I'm sorry, but the phrase "S3 Structure tokenizer reconstruction quality .32" does not provide enough context for me to provide a clear explanation. Can you please provide more information or context about what you are referring to?

S4 Visualization of structure tokenizer reconstructions

I can provide a general explanation of the concept of s4 visualization of structure tokenizer reconstructions.

s4 visualization is a technique used to visualize the structure of a text document. it involves breaking down the document into smaller units called tokens, which are then analyzed to identify the structure of the document.

the structure tokenizer is a tool used to identify the structure of a document by analyzing the relationships between the tokens. it works by identifying patterns in the text and grouping the tokens into larger structures such as sentences, paragraphs, and sections.

reconstruction is the process of using the structure tokenizer to rebuild the original document from the tokens. this is done by analyzing the relationships between the tokens and using them to recreate the original structure of the document.
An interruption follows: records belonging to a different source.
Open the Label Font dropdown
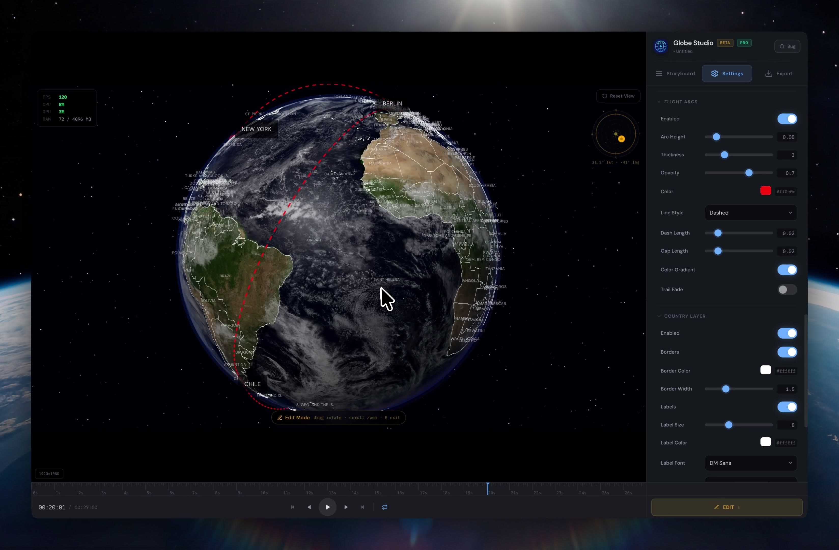Screen dimensions: 839x550 pyautogui.click(x=751, y=463)
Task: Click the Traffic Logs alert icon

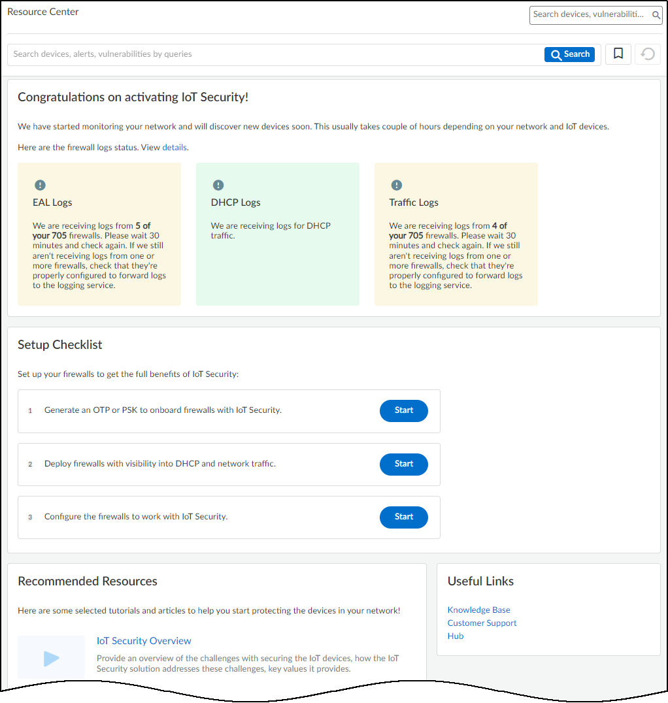Action: pyautogui.click(x=396, y=186)

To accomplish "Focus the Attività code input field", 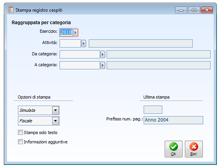I will tap(70, 43).
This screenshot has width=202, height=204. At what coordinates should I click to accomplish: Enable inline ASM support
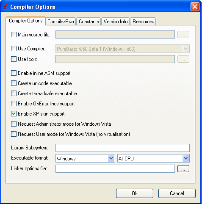tap(14, 73)
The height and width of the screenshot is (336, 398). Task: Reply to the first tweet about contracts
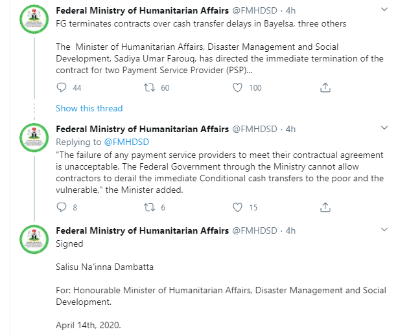pyautogui.click(x=62, y=88)
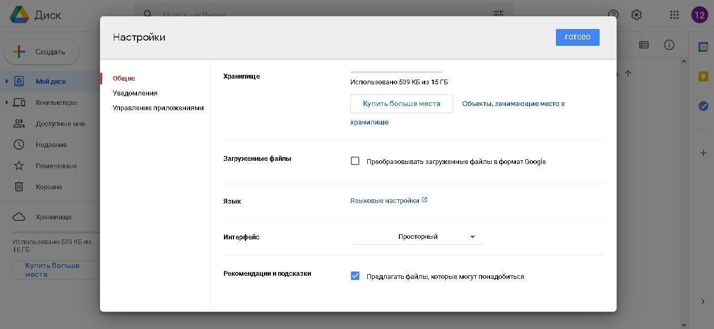Switch to list layout view icon
Image resolution: width=714 pixels, height=329 pixels.
[x=643, y=45]
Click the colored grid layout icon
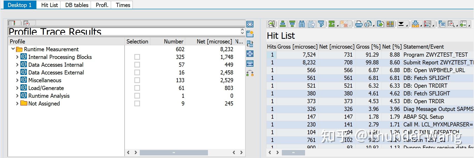The width and height of the screenshot is (474, 158). tap(390, 24)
s4 visualization of structure tokenizer reconstructions involves creating a visual representation of the reconstructed document. this can be done using various techniques such as graphs, charts, and diagrams. the visualization can help to identify patterns and relationships in the document that may not be immediately apparent from the text alone.

overall, s4 visualization of structure tokenizer reconstructions is a powerful tool for analyzing and understanding the structure of text documents. it can be used in a variety of applications, such as natural language processing, text mining, and information retrieval.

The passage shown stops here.